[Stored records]
---*---

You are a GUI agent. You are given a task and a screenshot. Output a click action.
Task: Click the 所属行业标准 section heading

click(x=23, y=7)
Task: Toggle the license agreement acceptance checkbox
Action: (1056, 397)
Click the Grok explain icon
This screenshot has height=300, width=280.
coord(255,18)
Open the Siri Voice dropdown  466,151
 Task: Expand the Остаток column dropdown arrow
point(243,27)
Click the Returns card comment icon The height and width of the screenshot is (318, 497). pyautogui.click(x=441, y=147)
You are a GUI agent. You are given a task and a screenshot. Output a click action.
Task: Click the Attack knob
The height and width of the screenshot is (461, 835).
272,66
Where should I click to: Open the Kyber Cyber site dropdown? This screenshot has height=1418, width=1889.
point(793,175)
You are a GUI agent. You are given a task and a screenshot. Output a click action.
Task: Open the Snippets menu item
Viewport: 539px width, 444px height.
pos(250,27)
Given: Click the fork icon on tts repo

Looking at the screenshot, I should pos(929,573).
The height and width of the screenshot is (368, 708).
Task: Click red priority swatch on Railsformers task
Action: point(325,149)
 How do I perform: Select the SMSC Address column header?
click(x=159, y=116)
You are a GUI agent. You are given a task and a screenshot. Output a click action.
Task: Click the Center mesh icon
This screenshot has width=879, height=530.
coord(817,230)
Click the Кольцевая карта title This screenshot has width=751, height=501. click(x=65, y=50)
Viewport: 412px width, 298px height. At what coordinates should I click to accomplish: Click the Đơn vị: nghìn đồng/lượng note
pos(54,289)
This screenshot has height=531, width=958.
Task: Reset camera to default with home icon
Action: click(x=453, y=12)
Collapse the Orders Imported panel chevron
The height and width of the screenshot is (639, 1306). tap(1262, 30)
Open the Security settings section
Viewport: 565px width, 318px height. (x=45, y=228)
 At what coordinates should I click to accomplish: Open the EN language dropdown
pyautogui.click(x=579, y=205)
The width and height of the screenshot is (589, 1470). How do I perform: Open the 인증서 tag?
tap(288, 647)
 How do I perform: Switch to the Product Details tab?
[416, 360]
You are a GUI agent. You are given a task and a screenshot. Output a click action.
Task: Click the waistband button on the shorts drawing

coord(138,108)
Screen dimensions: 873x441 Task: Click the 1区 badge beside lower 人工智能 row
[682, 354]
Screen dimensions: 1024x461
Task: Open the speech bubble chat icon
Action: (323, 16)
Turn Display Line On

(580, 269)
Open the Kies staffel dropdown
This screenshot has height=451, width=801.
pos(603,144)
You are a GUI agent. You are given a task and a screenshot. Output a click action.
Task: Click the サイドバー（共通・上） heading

---*---

Reproduce the entries exactly as they appear.

You are a GUI agent. You are given a task and a screenshot. Output a click action.
Task: Click the 所属行业标准 section heading

click(x=23, y=7)
Task: Toggle the license agreement acceptance checkbox
Action: (1056, 397)
Click the Grok explain icon
This screenshot has height=300, width=280.
coord(255,18)
Open the Siri Voice dropdown  466,151
 Task: Expand the Остаток column dropdown arrow
point(243,27)
Click the Returns card comment icon The height and width of the screenshot is (318, 497). pyautogui.click(x=441, y=147)
You are a GUI agent. You are given a task and a screenshot. Output a click action.
Task: Click the Attack knob
The height and width of the screenshot is (461, 835).
272,66
Where should I click to: Open the Kyber Cyber site dropdown? This screenshot has height=1418, width=1889.
point(793,175)
You are a GUI agent. You are given a task and a screenshot. Output a click action.
Task: Open the Snippets menu item
Viewport: 539px width, 444px height.
pos(250,27)
Given: Click the fork icon on tts repo

Looking at the screenshot, I should pos(929,573).
The height and width of the screenshot is (368, 708).
Task: Click red priority swatch on Railsformers task
Action: point(325,149)
 How do I perform: Select the SMSC Address column header?
click(x=159, y=116)
You are a GUI agent. You are given a task and a screenshot. Output a click action.
Task: Click the Center mesh icon
This screenshot has width=879, height=530.
coord(817,230)
Click the Кольцевая карта title This screenshot has width=751, height=501. click(x=65, y=50)
Viewport: 412px width, 298px height. At what coordinates should I click to accomplish: Click the Đơn vị: nghìn đồng/lượng note
pos(54,289)
This screenshot has height=531, width=958.
Task: Reset camera to default with home icon
Action: click(x=453, y=12)
Collapse the Orders Imported panel chevron
The height and width of the screenshot is (639, 1306). tap(1262, 30)
Open the Security settings section
Viewport: 565px width, 318px height. (x=45, y=228)
 At what coordinates should I click to accomplish: Open the EN language dropdown
pyautogui.click(x=579, y=205)
The width and height of the screenshot is (589, 1470). How do I perform: Open the 인증서 tag?
tap(288, 647)
 How do I perform: Switch to the Product Details tab?
[416, 360]
You are a GUI agent. You are given a task and a screenshot. Output a click action.
Task: Click the waistband button on the shorts drawing

coord(138,108)
Screen dimensions: 873x441 Task: Click the 1区 badge beside lower 人工智能 row
[682, 354]
Screen dimensions: 1024x461
Task: Open the speech bubble chat icon
Action: (323, 16)
Turn Display Line On

(580, 269)
Open the Kies staffel dropdown
This screenshot has height=451, width=801.
pos(603,144)
You are a GUI agent. You are given a task and a screenshot. Output a click action.
Task: Click the サイドバー（共通・上） heading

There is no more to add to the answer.